If the engine is searching a position that is not in the tablebases (e.g. a position with 8 pieces), it will access the tablebases during the search. If the engine reports a very large score (typically 153.xx), this means it has found a winning line into a tablebase position.
If the engine is given a position to search that is in the tablebases, it will use the tablebases at the beginning of the search to preselect all good moves, i.e. all moves that preserve the win or preserve the draw while taking into account the 50-move rule. It will then perform a search only on those moves. The engine will not move immediately, unless there is only a single good move. The engine likely will not report a mate score, even if the position is known to be won.
It is therefore clear that this behaviour is not identical to what one might be used to with Nalimov tablebases. There are technical reasons for this difference, the main technical reason being that Nalimov tablebases use the DTM metric (distance-to-mate), while the Syzygy tablebases use a variation of the DTZ metric (distance-to-zero, zero meaning any move that resets the 50-move counter). This special metric is one of the reasons that the Syzygy tablebases are more compact than Nalimov tablebases, while still storing all information needed for optimal play and in addition being able to take into account the 50-move rule.

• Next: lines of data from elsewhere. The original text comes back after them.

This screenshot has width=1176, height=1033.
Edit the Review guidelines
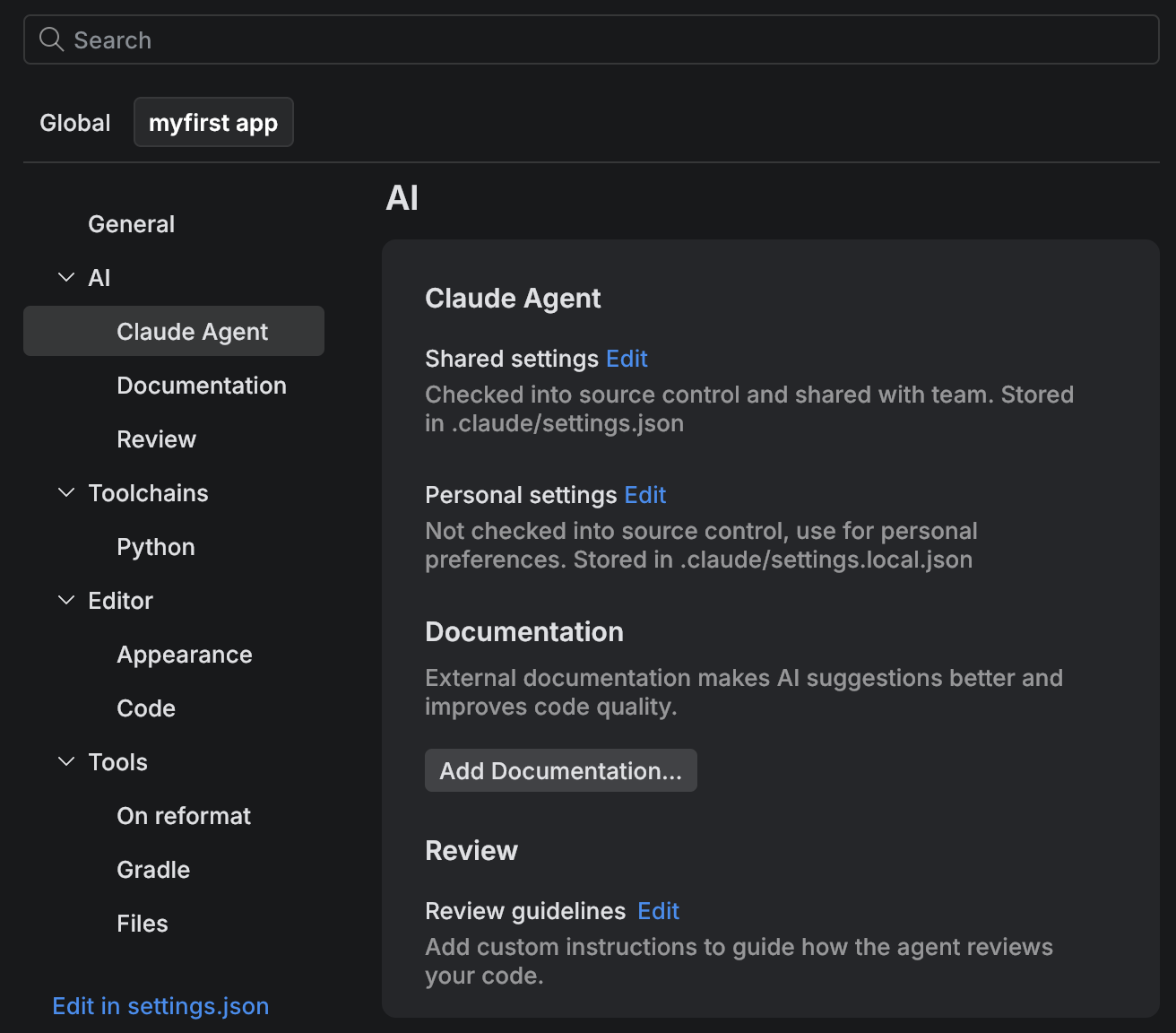pyautogui.click(x=658, y=910)

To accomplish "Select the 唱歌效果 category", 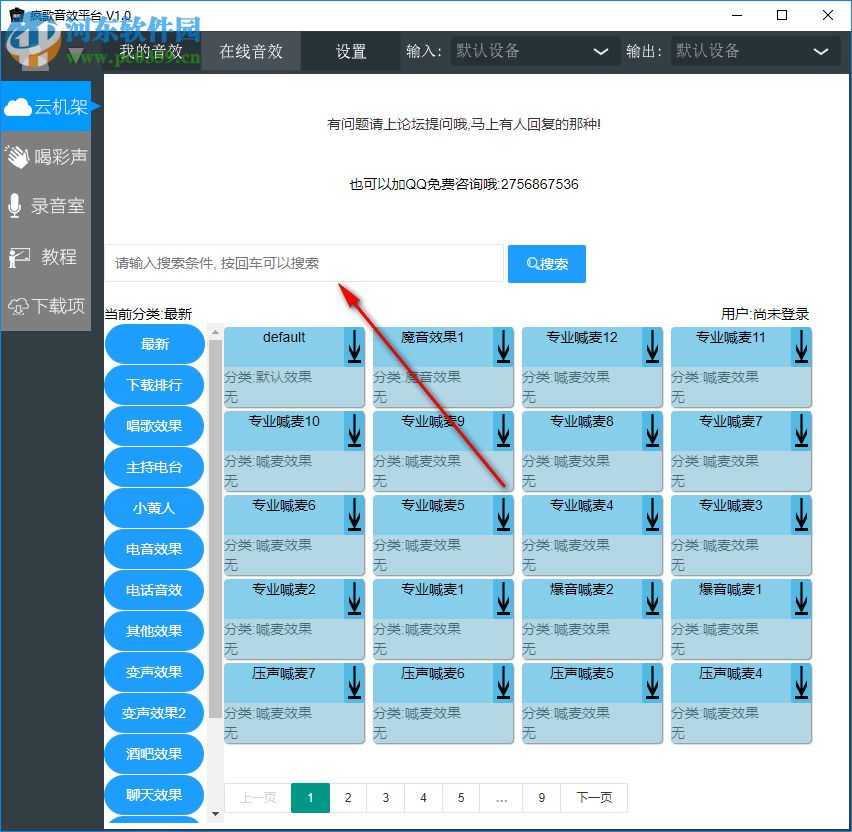I will point(154,426).
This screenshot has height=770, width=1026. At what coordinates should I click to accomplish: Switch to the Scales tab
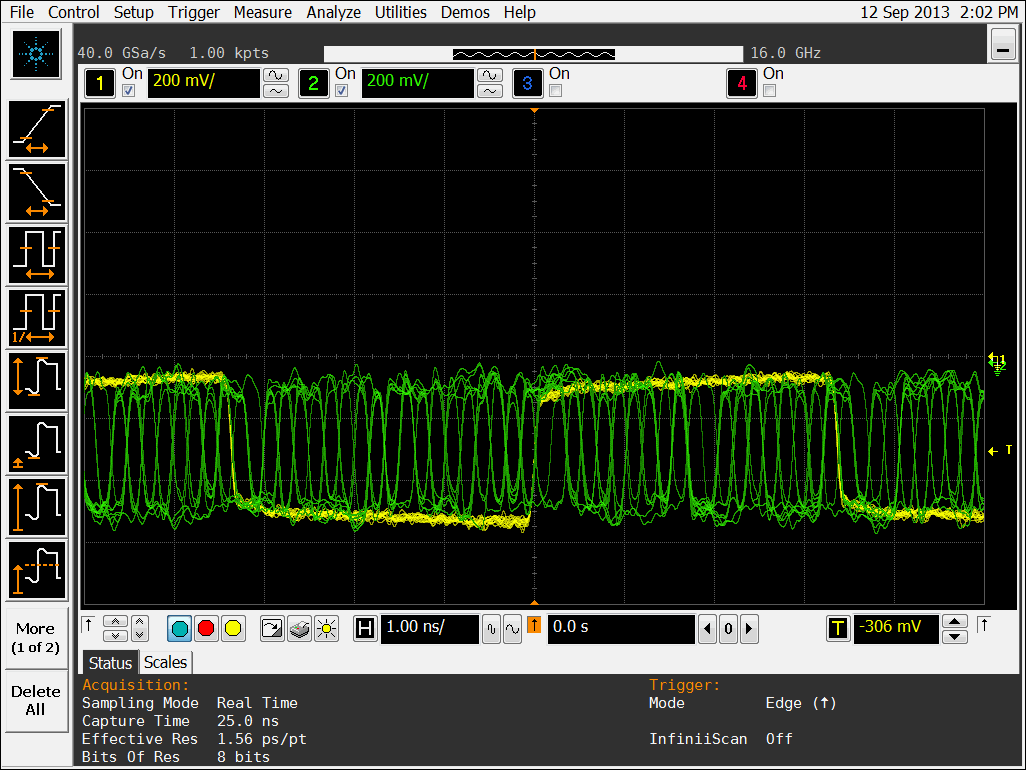click(x=165, y=662)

Stockfish supports large pages on Linux and Windows. Large pages make the hash access more efficient, improving the engine speed, especially on large hash sizes. Typical increases are 5..10% in terms of nodes per second, but speed increases up to 30% have been measured. The support is automatic. Stockfish attempts to use large pages when available and will fall back to regular memory allocation when this is not the case.
Large page support on Linux is obtained by the Linux kernel transparent huge pages functionality. Typically, transparent huge pages are already enabled, and no configuration is needed.

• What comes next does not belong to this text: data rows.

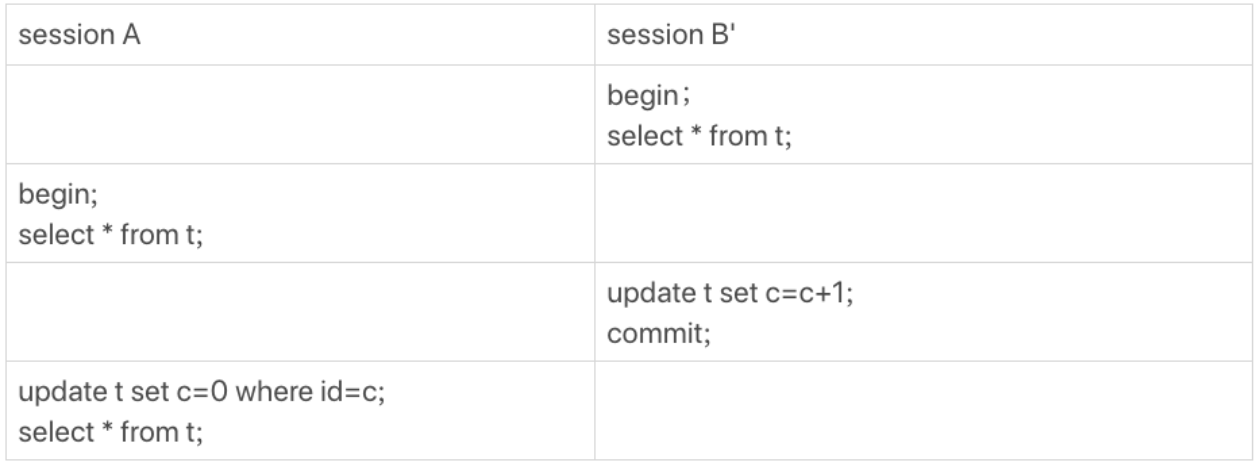Click the last 'select * from t;' in session A
This screenshot has height=465, width=1254.
tap(111, 428)
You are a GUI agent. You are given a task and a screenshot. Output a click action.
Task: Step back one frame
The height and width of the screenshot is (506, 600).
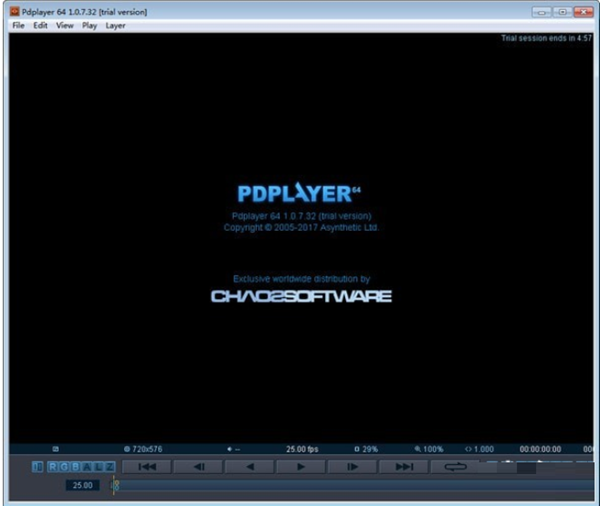(x=198, y=466)
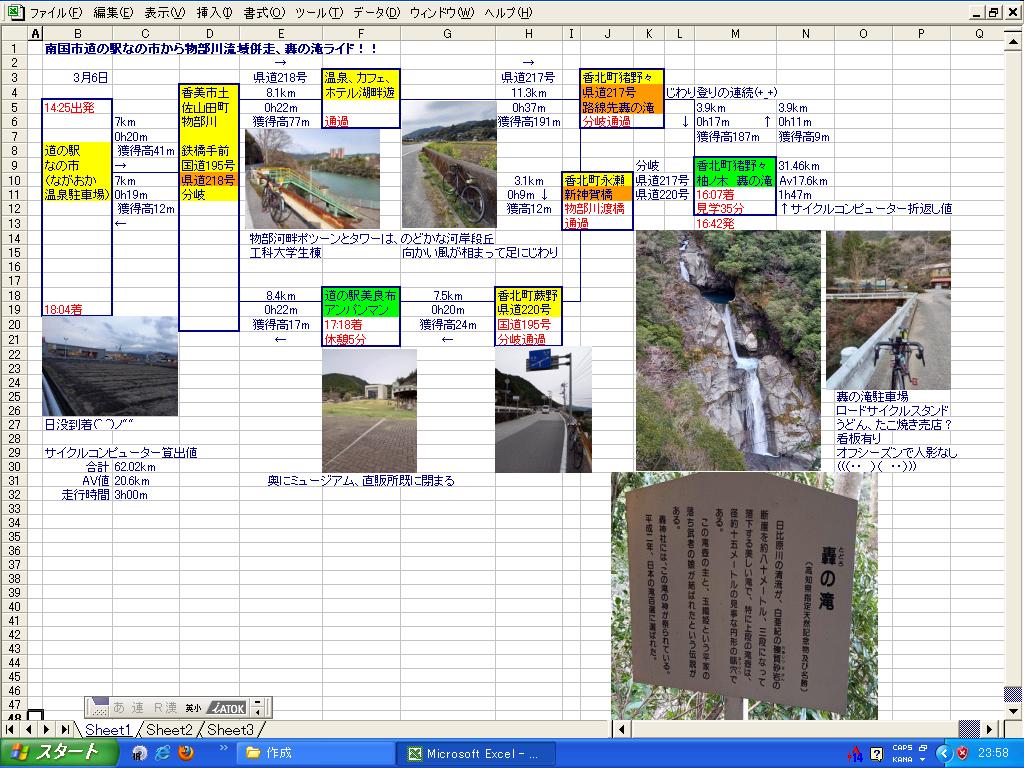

The use of large pages requires "Lock Pages in Memory" privilege. See Enable the Lock Pages in Memory Option (Windows) on how to enable this privilege, then run RAMMap to double-check that large pages are used. We suggest that you reboot your computer after you have enabled large pages, because long Windows sessions suffer from memory fragmentation, which may prevent Stockfish from getting large pages: a fresh session is better in this regard.
Stockfish has support for 32 or 64-bit CPUs, certain hardware instructions, big-endian machines such as Power PC, and other platforms.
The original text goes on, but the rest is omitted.